In Little Women, Hummels are Germans and grateful for Marches from all of their help. Yes, Beth catches scarlet fever but Marches never blame the Hummels, and it was not their fault that they are poor and diseases were very common and spread easily. Louisa always writes about them with sympathy.
The lack of conversation is similar to Friedrich and immigration themes.  90% of the conversation still seems to be about why Jo didn´t marry Laurie. It only proves that Louisa May Alcott and her radical acceptance is too radical for modern-day filmmakers. She was an abolitionist, supported orphans and immigrants, a humanitarian.
"Education and self-culture would balance and limit the predatory, expansionist impulse of modern trade and technology of through a turn that would "league" all nations into a global civil society. What Kant called a "cosmo-political state". Rather than militarize national citizens for expansion and conquest, Kant´s proposed a new ethic of "universal hospitality" would forbid any nation to conquer or assault any other (Kant had in mind French and British empires). This was not, in Kant´s view, a hazy utopian dream, but entirely practical, "a necessary completion of the public law of mankind".
Following Kant, generations of idealist sought to realize his cosmopolitan ethic. "New philosophy" transformed the American intellectual landscape. Sprouting into informal reading groups. Critics dubbed the most famous of them as "transcendentalists" using Kant´s term to sneer at their strange and foreign ideas. But these very ideas inspired America´s first great movement in literature, philosophy and reform, which in turn carried cosmopolitan thinking around the globe as books by Emmerson, Thoreau, Fuller, Louisa May Alcott and others travelled the Atlantic back to Europe and beyond. Cosmopolitanism offered an ethical response that tried, not to privilege the near and familiar by excluding or demonizing the "Other", but rather to value the Other and work toward connection and dialogue, even global political solidarity, across national boundaries and differences of race, class and gender.

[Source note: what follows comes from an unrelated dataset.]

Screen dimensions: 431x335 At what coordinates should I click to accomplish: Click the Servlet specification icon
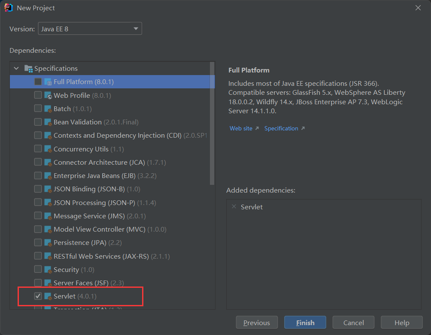[x=48, y=296]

Jo falls in love with a poor German philosopher, from an anglo-American perspective such choice has seemed bizarre, but from Louisa May Alcott´s transnational perspective it is inevitable. Germany was the fountainhead of the new philosophy, and all of the transnational literature available to Louisa, the German was by far the most important to her. As Christine Doyle has detailed, the influence of German literature on the March trilogy was deep indeed making, as she says "much more explicable the match between Jo March and Friedrich Bhaer". (The cosmopolitan project of Louisa May Alcott by Laura Dassow Walls).